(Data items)

-- START --

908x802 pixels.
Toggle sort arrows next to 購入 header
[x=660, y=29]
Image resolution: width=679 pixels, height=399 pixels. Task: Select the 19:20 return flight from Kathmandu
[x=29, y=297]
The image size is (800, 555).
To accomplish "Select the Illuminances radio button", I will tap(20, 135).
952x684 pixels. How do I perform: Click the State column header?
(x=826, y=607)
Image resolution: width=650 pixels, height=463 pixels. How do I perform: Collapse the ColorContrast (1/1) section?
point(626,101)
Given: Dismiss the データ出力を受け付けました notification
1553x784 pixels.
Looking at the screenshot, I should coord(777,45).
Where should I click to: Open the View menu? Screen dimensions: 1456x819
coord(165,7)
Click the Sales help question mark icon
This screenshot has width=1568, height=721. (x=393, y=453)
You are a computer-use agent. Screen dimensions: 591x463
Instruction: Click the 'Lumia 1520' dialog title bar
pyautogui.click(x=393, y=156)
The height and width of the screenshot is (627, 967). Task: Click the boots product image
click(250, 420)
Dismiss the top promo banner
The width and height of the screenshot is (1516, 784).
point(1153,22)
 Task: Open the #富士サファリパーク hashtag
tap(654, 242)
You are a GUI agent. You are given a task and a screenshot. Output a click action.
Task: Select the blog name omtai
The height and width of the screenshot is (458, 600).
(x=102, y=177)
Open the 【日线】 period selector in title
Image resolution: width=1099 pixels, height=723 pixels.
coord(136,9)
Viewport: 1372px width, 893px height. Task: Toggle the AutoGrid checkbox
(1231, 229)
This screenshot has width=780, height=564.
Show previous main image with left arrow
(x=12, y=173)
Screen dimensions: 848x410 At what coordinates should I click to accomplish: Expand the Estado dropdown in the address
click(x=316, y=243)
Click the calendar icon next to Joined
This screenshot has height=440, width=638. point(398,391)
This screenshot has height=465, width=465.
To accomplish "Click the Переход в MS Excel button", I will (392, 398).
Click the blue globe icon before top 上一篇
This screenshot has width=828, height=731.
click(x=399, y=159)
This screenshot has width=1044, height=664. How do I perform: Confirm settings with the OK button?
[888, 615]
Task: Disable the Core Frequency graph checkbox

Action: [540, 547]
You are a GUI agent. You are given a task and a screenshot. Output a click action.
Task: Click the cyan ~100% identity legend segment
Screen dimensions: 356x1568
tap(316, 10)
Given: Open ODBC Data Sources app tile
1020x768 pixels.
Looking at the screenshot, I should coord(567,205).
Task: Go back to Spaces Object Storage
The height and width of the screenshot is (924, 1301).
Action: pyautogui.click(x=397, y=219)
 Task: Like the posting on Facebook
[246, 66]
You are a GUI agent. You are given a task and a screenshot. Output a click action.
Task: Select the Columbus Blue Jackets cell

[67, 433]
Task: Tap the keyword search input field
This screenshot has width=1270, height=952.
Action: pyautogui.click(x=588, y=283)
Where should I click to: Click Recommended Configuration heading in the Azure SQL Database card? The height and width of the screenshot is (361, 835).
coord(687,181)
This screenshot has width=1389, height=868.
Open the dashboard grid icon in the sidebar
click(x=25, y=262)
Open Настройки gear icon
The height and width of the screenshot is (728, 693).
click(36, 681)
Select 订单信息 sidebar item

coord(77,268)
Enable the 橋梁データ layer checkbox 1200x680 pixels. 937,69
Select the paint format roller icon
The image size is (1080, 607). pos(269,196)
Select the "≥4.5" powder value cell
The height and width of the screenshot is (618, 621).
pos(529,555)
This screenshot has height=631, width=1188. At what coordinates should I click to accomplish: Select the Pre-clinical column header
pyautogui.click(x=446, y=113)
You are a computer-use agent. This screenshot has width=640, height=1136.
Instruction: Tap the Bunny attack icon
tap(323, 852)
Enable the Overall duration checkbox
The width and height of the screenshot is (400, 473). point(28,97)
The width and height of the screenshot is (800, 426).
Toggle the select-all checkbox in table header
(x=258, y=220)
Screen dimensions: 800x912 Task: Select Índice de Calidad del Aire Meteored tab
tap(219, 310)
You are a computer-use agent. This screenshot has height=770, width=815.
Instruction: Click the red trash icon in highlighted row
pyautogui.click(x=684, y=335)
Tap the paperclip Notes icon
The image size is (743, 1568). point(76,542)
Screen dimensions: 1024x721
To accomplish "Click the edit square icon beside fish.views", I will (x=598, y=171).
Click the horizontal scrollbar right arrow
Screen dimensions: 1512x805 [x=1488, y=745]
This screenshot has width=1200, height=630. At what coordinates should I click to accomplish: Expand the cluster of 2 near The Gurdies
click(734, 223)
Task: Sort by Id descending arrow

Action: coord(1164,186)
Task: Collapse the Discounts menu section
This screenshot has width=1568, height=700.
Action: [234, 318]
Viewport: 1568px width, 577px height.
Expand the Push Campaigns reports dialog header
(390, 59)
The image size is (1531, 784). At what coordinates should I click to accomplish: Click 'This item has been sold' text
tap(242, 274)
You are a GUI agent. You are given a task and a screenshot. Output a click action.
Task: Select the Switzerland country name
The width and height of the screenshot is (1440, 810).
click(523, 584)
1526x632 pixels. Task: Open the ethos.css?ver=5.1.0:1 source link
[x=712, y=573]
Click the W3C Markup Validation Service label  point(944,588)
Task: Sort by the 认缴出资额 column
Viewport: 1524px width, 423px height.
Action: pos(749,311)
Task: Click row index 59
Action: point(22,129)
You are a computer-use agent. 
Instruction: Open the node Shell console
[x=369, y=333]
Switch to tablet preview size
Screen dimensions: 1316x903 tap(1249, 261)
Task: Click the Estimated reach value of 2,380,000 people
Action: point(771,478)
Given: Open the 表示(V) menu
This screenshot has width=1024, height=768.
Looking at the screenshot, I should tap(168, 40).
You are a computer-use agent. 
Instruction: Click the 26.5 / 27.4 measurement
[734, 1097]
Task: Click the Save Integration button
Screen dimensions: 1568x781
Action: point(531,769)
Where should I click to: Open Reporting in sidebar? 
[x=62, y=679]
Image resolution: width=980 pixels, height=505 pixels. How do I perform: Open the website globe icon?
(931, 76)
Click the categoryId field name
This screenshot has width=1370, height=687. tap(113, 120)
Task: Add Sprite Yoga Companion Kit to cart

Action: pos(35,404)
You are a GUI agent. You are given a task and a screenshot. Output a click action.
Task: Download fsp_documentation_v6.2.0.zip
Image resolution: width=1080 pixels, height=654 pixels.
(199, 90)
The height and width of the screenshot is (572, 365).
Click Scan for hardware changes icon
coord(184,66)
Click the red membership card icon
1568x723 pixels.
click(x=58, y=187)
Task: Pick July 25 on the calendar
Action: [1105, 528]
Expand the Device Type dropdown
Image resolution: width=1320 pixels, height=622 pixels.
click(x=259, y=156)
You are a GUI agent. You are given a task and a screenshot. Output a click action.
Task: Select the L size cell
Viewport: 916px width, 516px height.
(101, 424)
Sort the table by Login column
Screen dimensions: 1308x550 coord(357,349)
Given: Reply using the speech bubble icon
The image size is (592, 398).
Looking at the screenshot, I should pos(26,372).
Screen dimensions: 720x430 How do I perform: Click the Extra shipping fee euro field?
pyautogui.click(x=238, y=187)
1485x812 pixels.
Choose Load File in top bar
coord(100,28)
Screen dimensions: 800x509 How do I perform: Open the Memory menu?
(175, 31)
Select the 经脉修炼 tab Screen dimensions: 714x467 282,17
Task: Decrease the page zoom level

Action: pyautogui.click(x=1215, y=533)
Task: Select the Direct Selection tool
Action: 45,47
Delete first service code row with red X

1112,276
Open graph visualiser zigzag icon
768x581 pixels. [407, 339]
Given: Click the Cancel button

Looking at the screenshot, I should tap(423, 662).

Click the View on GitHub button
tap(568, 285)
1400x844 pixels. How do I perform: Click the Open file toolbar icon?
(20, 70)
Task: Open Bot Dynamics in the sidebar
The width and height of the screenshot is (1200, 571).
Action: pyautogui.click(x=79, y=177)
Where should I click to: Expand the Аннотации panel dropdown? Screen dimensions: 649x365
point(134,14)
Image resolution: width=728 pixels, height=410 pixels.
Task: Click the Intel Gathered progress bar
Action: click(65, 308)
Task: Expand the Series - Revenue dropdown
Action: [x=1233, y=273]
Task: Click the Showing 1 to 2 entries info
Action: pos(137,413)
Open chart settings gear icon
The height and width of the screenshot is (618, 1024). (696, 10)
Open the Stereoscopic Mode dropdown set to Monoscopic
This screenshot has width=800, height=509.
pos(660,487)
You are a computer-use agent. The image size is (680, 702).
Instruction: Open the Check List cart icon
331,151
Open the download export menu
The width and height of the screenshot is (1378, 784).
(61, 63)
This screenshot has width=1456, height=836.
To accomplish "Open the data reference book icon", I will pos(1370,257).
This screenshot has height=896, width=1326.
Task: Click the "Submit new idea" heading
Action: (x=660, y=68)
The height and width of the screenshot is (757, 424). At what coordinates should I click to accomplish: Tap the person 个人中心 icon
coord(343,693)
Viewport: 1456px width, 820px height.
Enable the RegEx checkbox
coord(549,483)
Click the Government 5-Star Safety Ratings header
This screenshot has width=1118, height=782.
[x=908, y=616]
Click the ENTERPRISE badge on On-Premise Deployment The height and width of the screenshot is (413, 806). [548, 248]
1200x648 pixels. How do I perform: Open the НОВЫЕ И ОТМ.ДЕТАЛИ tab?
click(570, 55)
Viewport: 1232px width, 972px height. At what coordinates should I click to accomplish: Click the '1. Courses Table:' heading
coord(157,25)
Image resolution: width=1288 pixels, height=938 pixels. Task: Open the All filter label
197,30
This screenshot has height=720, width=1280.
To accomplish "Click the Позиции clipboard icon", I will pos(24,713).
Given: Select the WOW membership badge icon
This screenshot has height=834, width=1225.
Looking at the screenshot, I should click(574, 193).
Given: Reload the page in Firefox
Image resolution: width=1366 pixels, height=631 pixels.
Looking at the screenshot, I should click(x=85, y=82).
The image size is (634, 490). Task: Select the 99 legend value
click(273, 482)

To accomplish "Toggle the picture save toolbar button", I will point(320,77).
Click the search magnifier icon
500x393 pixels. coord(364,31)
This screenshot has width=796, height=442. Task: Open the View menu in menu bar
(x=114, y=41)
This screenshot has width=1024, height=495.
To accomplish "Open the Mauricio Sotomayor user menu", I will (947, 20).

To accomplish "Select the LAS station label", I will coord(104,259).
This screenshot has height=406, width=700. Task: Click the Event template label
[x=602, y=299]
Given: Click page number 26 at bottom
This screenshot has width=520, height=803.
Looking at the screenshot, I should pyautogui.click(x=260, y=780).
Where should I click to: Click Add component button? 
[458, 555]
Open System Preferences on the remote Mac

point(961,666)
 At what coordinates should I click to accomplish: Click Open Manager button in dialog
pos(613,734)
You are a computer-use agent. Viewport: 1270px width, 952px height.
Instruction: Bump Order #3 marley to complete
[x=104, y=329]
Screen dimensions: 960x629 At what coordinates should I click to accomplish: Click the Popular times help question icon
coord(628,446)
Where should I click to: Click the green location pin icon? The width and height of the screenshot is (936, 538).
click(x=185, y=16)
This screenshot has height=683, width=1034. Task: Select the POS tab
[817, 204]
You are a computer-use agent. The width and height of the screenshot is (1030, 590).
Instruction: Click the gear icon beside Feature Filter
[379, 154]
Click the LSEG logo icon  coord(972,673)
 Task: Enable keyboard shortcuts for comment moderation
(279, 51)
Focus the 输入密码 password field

-- END --

Directive: Write out the entries word for word, covering the stretch from the line containing "Image resolution: width=980" through the line containing "Action: pyautogui.click(x=79, y=177)", both ends included.

Exercise answer:
Image resolution: width=980 pixels, height=505 pixels. How do I perform: Open the website globe icon?
(931, 76)
Click the categoryId field name
This screenshot has width=1370, height=687. tap(113, 120)
Task: Add Sprite Yoga Companion Kit to cart

Action: pos(35,404)
You are a GUI agent. You are given a task and a screenshot. Output a click action.
Task: Download fsp_documentation_v6.2.0.zip
Image resolution: width=1080 pixels, height=654 pixels.
(199, 90)
The height and width of the screenshot is (572, 365).
Click Scan for hardware changes icon
coord(184,66)
Click the red membership card icon
1568x723 pixels.
click(x=58, y=187)
Task: Pick July 25 on the calendar
Action: [1105, 528]
Expand the Device Type dropdown
Image resolution: width=1320 pixels, height=622 pixels.
click(x=259, y=156)
You are a GUI agent. You are given a task and a screenshot. Output a click action.
Task: Select the L size cell
Viewport: 916px width, 516px height.
(101, 424)
Sort the table by Login column
Screen dimensions: 1308x550 coord(357,349)
Given: Reply using the speech bubble icon
The image size is (592, 398).
Looking at the screenshot, I should pos(26,372).
Screen dimensions: 720x430 How do I perform: Click the Extra shipping fee euro field?
pyautogui.click(x=238, y=187)
1485x812 pixels.
Choose Load File in top bar
coord(100,28)
Screen dimensions: 800x509 How do I perform: Open the Memory menu?
(175, 31)
Select the 经脉修炼 tab Screen dimensions: 714x467 282,17
Task: Decrease the page zoom level

Action: pyautogui.click(x=1215, y=533)
Task: Select the Direct Selection tool
Action: 45,47
Delete first service code row with red X

1112,276
Open graph visualiser zigzag icon
768x581 pixels. [407, 339]
Given: Click the Cancel button

Looking at the screenshot, I should tap(423, 662).

Click the View on GitHub button
tap(568, 285)
1400x844 pixels. How do I perform: Click the Open file toolbar icon?
(20, 70)
Task: Open Bot Dynamics in the sidebar
The width and height of the screenshot is (1200, 571).
Action: pyautogui.click(x=79, y=177)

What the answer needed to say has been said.